At Cox Automotive, our Incentive Authors are the behind-the-scenes heroes who gather, analyze, and load critical vehicle incentive data into Cox’s Incentive Platform. This powerhouse fuels dealer tools that calculate payments, trade-ins, rebates, and interest rates—helping dealers close deals faster and shoppers score big savings.
Speed Matters! When automakers drop new incentives, our team races against the clock (tight SLAs!) to make them live. However; over the years the process has been neglected and plagued with inefficiencies.
How do we identify, measure, and demonstrate the most critical and worth investment opportunities?
> Product Director
> Readiness Manager
> UX Architect
> User Research
> Mapped the JTBD
> Identified the Needs
> Prioritized Highest Value Needs
As the lead UX Architect, I was responsible for planning, executing, and leading the team use the Jobs-to-be-Done framework.
The organization prioritized investment in eliminating 55% of inefficiencies in incentive authoring.
I created a JTBD-based research plan to understand user needs, identify improvements, and most importantly set expectations. After aligning with my product team and readiness manager on timelines and goals, I presented it to the Incentive Authoring team and leadership during kick-off. (See Image A)
Interactive interviews ensured an archetypal understanding of the Incentive Author role and a Job Map (See Image B), the step-by-step representation of the JTBD:
Providing incentive data to Cox Automotive dealer products.
The race against the clock to update all incentives. It starts in early morning and lasts up to 24 hours.
The entire incentive group is occupied with their entries during Change Day, there is limited assistance provided.
OEM incentives are not consistent, limiting the ability to automate processes.
I combined all job maps from interviews and in the second round, validated steps and flagged misalignment. The exercise ensured accurate capturing of the job steps. Behind the scenes, there was much back-and-forth to ensure a good-enough but accurate JTBD representation in the Job Map (See Image C).
In the world of Jobs-to-be-Done, job steps are written in “Verb + Object + Contextual Clarifier” format. This ensures each step describes, with a verb, how the job executor is moving forward in the process in a clear manner until the job is concluded.
Our JTBD research had uncovered 49 measurable desired outcomes (inefficiencies in the process). Each plays a role in an Incentive Author’s JTBD: Providing incentive data to Cox Automotive dealer products. How do we align 49 directions?

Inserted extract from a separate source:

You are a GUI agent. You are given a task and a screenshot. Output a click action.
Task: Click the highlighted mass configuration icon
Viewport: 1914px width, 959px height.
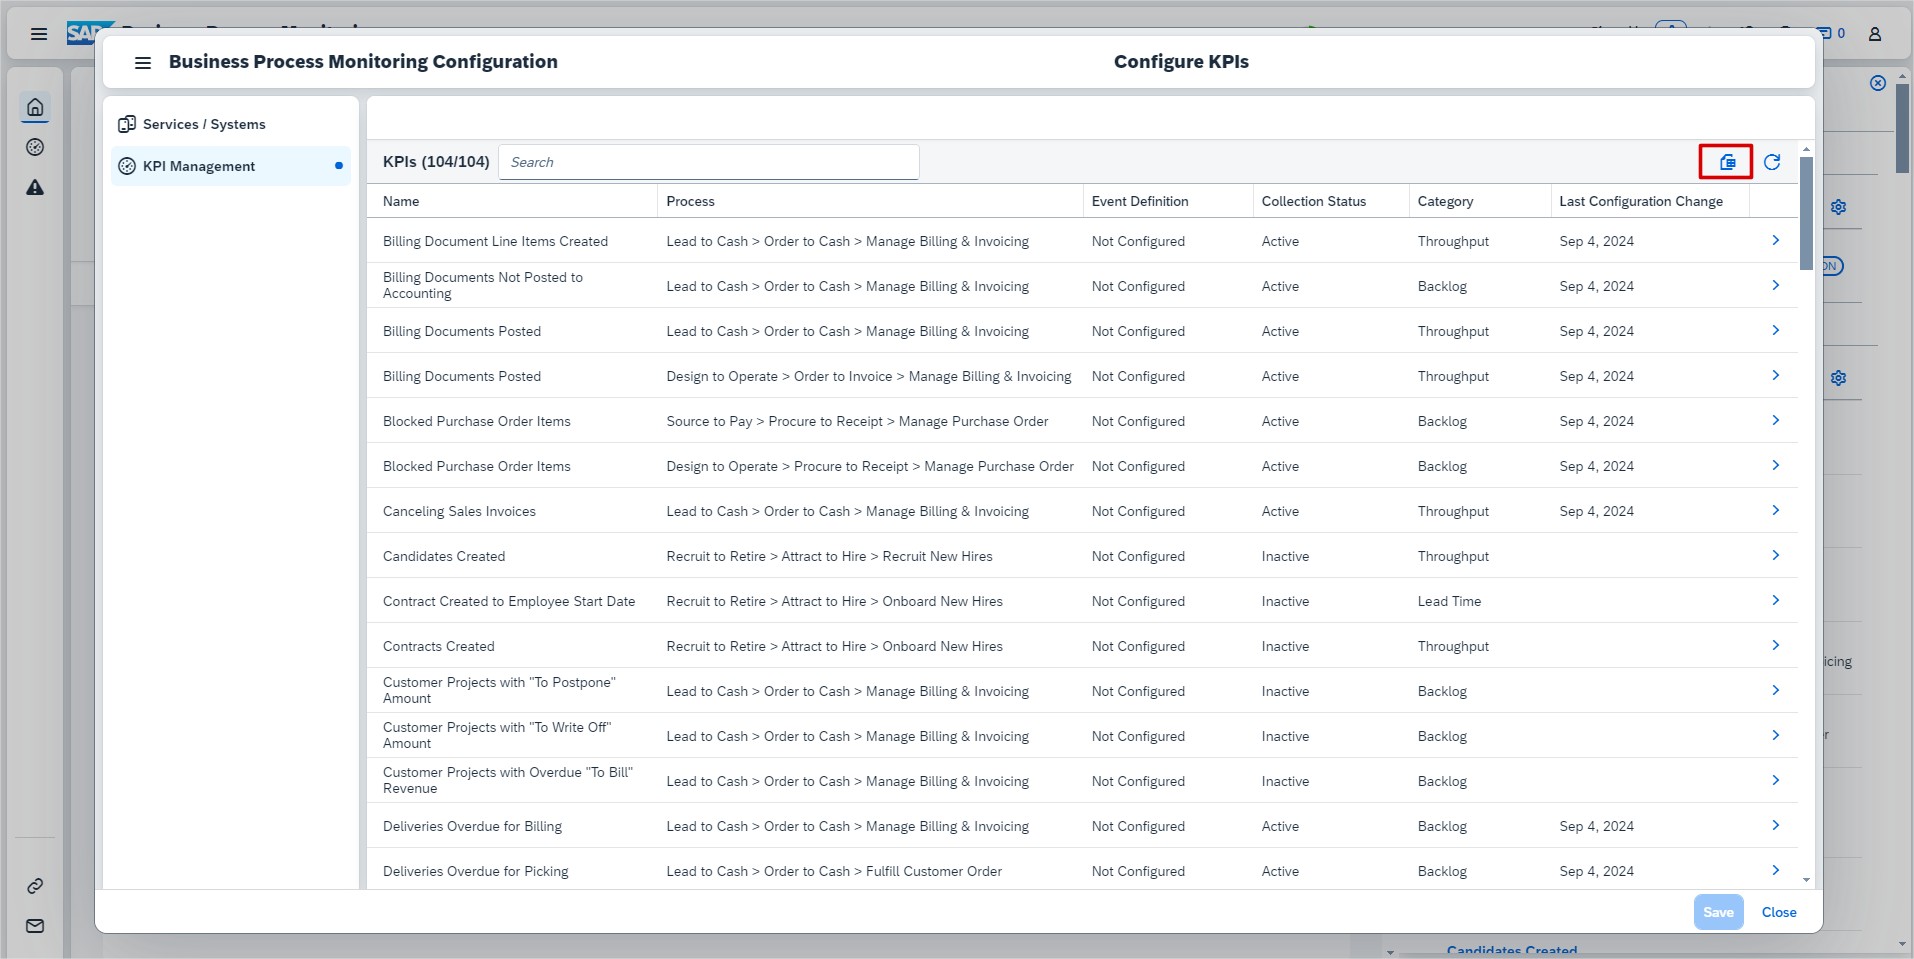pos(1726,162)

Desired Outcomes are measurable needs that, when addressed, avoid errors, wasted time, or unpredictability results in the JTBD. Removing inefficiencies in the process improves the process, that is the JTBD philosophy.
User Need:
Desired Outcome:
With this conversion, we can measure the number of errors in the data much easier than “accuracy”.
Participants are given a survey that uses a likert 1-5 scale to measure the importance and satisfaction of each desired outcome. Resulting measurable feedback that we can objectively prioritize and visually represent in the Opportunity Map.
Our Job-to-be-Done approach, visualized the Incentive Author process, demonstrating specific and measurable inefficiencies that directed further investment in helping dealers close deals faster and shoppers score big savings with incentives.
The first survey attempt failed. Participants expressed difficulty understanding the questions. I added context to each question and terminology definitions.
I partnered with the Readiness Manager to schedule research participation e.g. interviews and surveys, around Change Day.
Mapping "Retrieve incentive data from storage" (JTBD) revealed more pain points than just asking, "How do you enter incentives?". Always frame research around user goals, not just tasks.
The I/S survey turned anecdotes into measurable insights. Critical to understanding how much to invest in process improvement.
Incentive Authors helped group job steps into themes, revealing overlooked workflows (e.g., "side jobs" in purple on the Job Map). Use workshops, not just interviews, to achieved shared understanding.